Я сунул табличку за пояс. Она жгла мне бока. Правда жгла. Я чувствовал её — горячую, живую, пульсирующую, как рана, которую только что нанесли.

Мы вышли в ночь.

Нимфей спал. Тяжело, тревожно, неровно — как больной, который боится закрыть глаза, потому что знает: может не проснуться.

Над городом висели звёзды. Равнодушные, холодные, далёкие. Глаза богов, которые давно отвернулись от этого места. Или никогда и не смотрели.

Я шёл, чувствуя, как внутри меня что-то надломилось. Я больше не был просто писцом, который записывает слова царя. Я стал хранителем крови. Той самой, которая забивала колодцы Нимфея двести лет назад.

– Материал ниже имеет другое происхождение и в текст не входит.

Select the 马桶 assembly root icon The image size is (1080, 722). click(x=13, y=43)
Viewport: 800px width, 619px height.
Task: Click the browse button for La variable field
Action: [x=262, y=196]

Я знал: теперь эта кровь — на моих руках.

И смыть её невозможно.

Никогда.

Утро на развалинах

*24-й день месяца панем, 387 год Боспорской эры*

Я проснулся от холода.

Он проник в меня за ночь — не сквозняк, а что-то другое, глубинное. Холод камня, который помнил кровь. Холод веков, которые смотрели на меня с облупившихся фресок.

Ноги затекли. Спина ныла так, что я не мог разогнуться. Я долго сидел на лавке, растирая онемевшую руку, чувствуя себя стариком, хотя мне не было и тридцати. Пахло ладаном, смешанным с тленом. Этот запах въелся в одежду, в волосы, в кожу.